(Data items)

____

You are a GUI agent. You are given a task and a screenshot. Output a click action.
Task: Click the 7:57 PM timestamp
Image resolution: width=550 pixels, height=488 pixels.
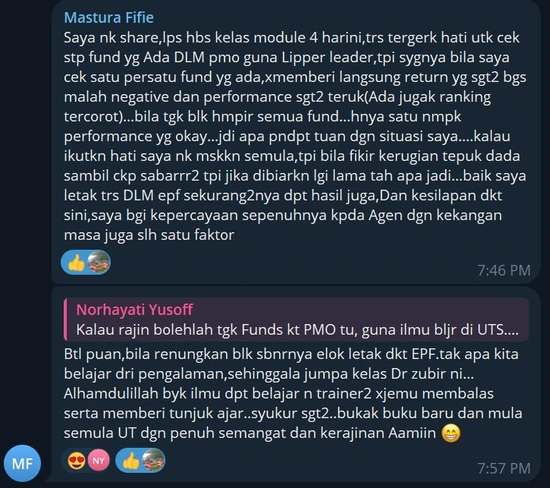tap(504, 468)
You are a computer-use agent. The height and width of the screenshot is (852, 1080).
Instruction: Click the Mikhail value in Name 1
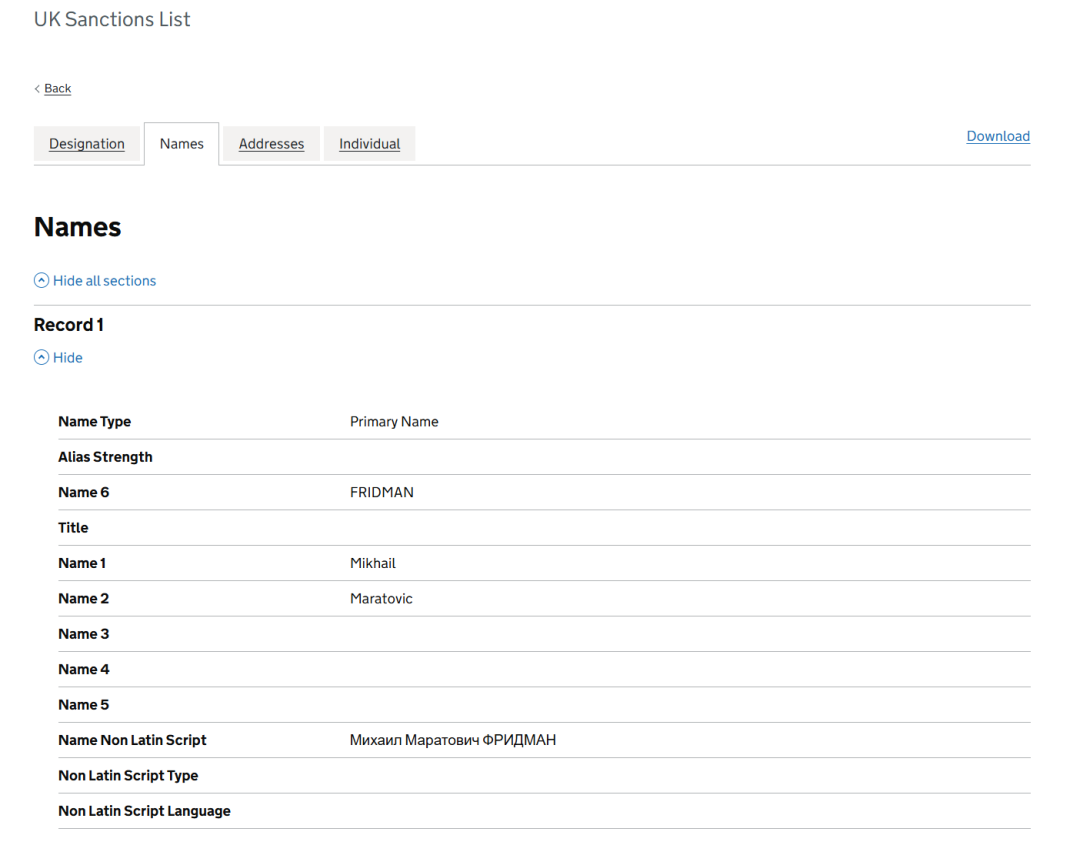tap(372, 563)
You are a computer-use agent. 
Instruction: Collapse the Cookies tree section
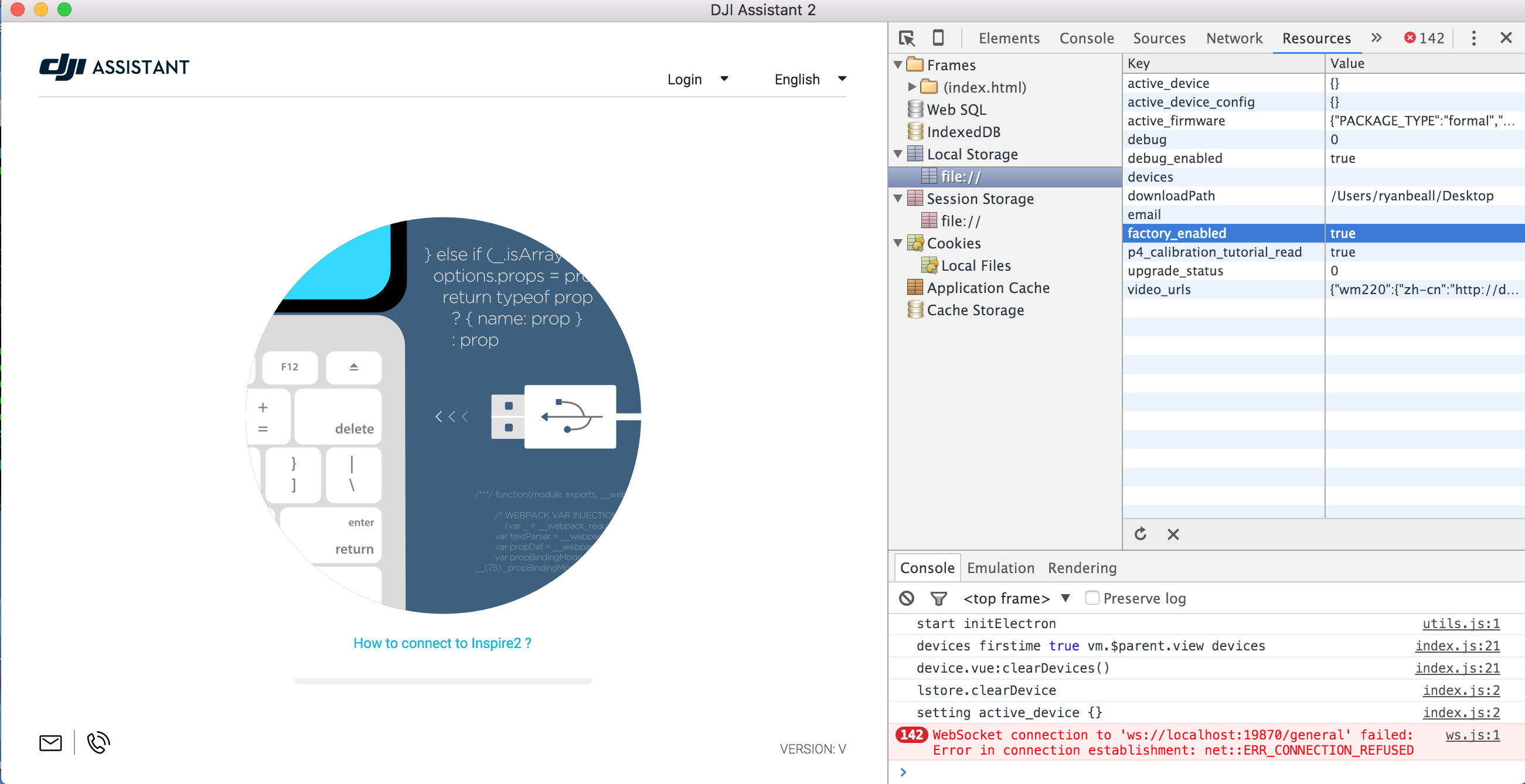(x=897, y=243)
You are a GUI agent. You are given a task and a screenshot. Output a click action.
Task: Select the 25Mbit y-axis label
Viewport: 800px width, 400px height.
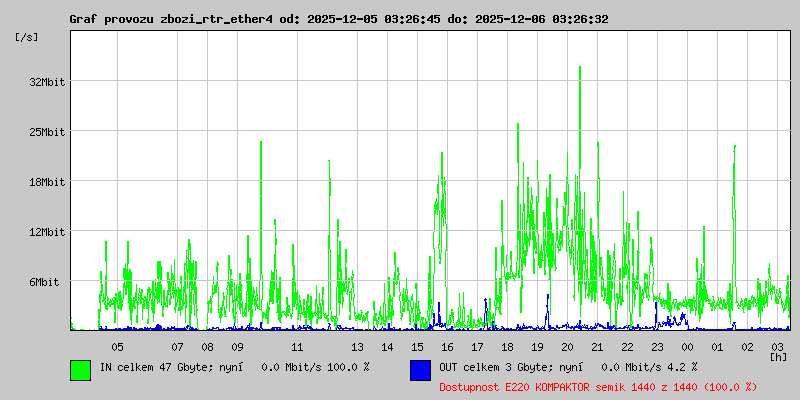(x=47, y=132)
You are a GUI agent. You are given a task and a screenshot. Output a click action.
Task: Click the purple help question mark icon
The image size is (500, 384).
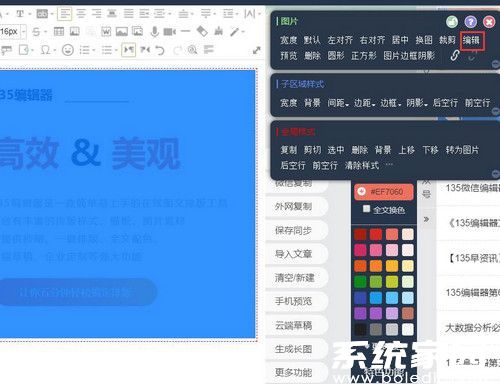(x=470, y=22)
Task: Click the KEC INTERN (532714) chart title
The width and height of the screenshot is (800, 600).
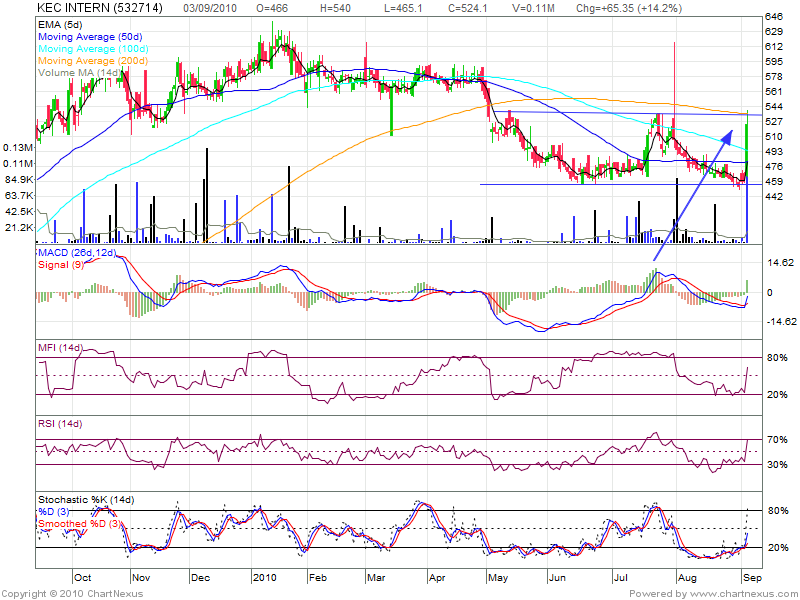Action: (x=88, y=7)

____

### YOUR TASK
Your copy of the records must be exact and must contain no pictures.

### ANSWER BOX
You are a GUI agent. You are given a task and a screenshot. Output a click action.
Task: Click the 7:57 PM timestamp
Image resolution: width=550 pixels, height=488 pixels.
tap(504, 468)
You are a computer-use agent. The height and width of the screenshot is (852, 1080).
Instruction: Click the Mikhail value in Name 1
tap(372, 563)
You are a computer-use agent. 
Instruction: Collapse the Cookies tree section
(x=897, y=243)
You are a GUI agent. You are given a task and a screenshot. Output a click action.
Task: Select the 25Mbit y-axis label
Viewport: 800px width, 400px height.
(x=47, y=132)
You are a GUI agent. You are given a task and a screenshot. Output a click action.
Task: Click the purple help question mark icon
The image size is (500, 384).
(x=470, y=22)
Task: Click the KEC INTERN (532714) chart title
The width and height of the screenshot is (800, 600).
Action: (x=88, y=7)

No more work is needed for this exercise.